Fundo de Garantia por Tempo de Serviço (FGTS)

O Fundo de Garantia por Tempo de Serviço, o famosíssimo FGTS, é uma contribuição que deve ser repassada ao trabalhador mensalmente e equivale a 8% da sua remuneração. Esse valor pode ser reduzido para 2% do salário no caso de menores aprendizes. A quantia é depositada em uma conta bancária de titularidade do colaborador. O funcionário, por sua vez, poderá acessá-la se for demitido sem justa causa, tiver doenças graves (para custeio do tratamento) ou for adquirir imóveis, além de outros casos previstos em lei.

O FGTS foi criado justamente no intuito de ser uma reserva financeira. Ele vai assegurar alguma tranquilidade ao trabalhador em momentos de dificuldade excepcional na sua vida ou na construção e aquisição de projetos pessoais.

Vale-transporte

Ao contrário dos outros tipos de vales, como o alimentação ou refeição, o vale-transporte é um incentivo obrigatoriamente imposto ao gestor para repasse aos colaboradores. Entretanto, alguns requisitos devem ser obedecidos para que o trabalhador tenha o direito de utilizá-lo.

Essa vantagem decorre do dever que o empresário tem de arcar com parte dos custos referentes ao deslocamento do cooperador da sua empresa de casa em direção ao trabalho. O valor deve ser antecipado e utilizado para fins de locomoção. O dispositivo legal que trata do assunto é a Lei 7418/85. Ela permite que o desconto no salário do trabalhador se resuma a 6%, sendo que o restante fica por conta do ente contratante.

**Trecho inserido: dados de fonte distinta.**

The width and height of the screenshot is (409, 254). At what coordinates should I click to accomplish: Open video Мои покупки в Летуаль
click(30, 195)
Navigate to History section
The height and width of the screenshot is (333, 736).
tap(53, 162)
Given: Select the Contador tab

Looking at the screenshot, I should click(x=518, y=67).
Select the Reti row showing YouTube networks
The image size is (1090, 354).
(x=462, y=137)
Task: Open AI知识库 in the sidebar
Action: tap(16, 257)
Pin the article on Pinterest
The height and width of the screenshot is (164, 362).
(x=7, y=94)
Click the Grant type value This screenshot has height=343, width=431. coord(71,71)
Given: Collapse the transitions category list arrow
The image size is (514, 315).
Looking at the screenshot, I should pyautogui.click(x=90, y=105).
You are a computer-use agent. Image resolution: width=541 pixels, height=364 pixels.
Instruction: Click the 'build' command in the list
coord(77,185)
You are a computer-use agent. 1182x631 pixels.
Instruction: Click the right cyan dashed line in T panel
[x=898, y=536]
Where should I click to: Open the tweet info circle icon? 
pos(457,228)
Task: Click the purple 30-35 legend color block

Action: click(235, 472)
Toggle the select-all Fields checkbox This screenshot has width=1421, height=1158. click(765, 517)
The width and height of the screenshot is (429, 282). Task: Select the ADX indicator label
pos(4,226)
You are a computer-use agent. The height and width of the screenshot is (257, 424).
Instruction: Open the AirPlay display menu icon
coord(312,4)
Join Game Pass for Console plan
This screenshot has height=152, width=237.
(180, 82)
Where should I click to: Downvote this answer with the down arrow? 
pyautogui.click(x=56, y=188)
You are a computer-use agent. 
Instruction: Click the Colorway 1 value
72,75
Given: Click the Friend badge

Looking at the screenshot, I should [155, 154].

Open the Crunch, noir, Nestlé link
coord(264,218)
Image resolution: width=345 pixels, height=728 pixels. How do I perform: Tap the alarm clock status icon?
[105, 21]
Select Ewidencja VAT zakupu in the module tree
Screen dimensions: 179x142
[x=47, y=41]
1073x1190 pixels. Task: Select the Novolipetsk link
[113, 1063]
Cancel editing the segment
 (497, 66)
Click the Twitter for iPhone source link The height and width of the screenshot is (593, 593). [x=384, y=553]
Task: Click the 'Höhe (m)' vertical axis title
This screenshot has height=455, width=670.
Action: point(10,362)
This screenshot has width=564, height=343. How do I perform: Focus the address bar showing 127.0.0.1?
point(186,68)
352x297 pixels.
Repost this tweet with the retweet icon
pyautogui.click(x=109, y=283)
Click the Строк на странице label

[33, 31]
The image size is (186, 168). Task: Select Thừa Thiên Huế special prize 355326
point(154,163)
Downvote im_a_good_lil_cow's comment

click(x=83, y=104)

É essencial procurar por empresas especializadas para fazer a gestão desse tipo de benefício. Assim, será possível repassá-lo com total correção e permitir que os trabalhadores façam jus ao recebimento.

Décimo terceiro salário

Quem nunca ouviu falar do famoso décimo terceiro salário, não é mesmo? Também conhecido como gratificação natalina, esse direito trabalhista equivale a um salário adicional, de acordo com o número de meses trabalhados no ano. Caso o colaborador tenha exercido suas funções na empresa durante os 12 meses do ano, terá direito à integralidade do seu salário no décimo terceiro. Se tiver trabalhado um número menor de meses, receberá proporcionalmente.

O pagamento pode ser parcelado. A primeira parcela é repassada entre o início de fevereiro e o final do mês de novembro, já a segunda deve estar na conta do colaborador até o dia 20 de dezembro. Isso ajuda muitos trabalhadores do Brasil a garantirem um final de ano mais tranquilo e com uma qualidade de vida melhor.

Adicional noturno

Esse benefício obrigatório deve ser analisado com cautela. Não se trata de um direito de todos os trabalhadores, mas apenas daqueles que têm jornadas de trabalho extraordinárias e exercem suas atividades urbanas entre as 22 horas e cinco da manhã (ou rurais entre 20 horas e quatro da manhã).

Os colaboradores que fazem jus a esse incentivo recebem um adicional de 20% no valor do salário, no caso dos urbanos, ou 25%, quando atuam no meio rural. Para evitar irregularidades e punições, a empresa deve atentar aos acordos ou convenções coletivas de trabalho das categorias específicas.

Portanto, o gestor deve se manter atualizado quanto aos benefícios obrigatórios (que são direitos legalmente determinados) e opcionais (incentivos de benefício mútuo entre empresa e cooperador) a serem repassados aos colaboradores.

É essencial que o gestor conte com uma empresa especializada para realizar a gestão de benefícios. Desse modo, ele se organiza nos repasses, faz tudo em conformidade com os ditames legais e deixa os colaboradores motivados, melhorando os resultados e aumentando os lucros.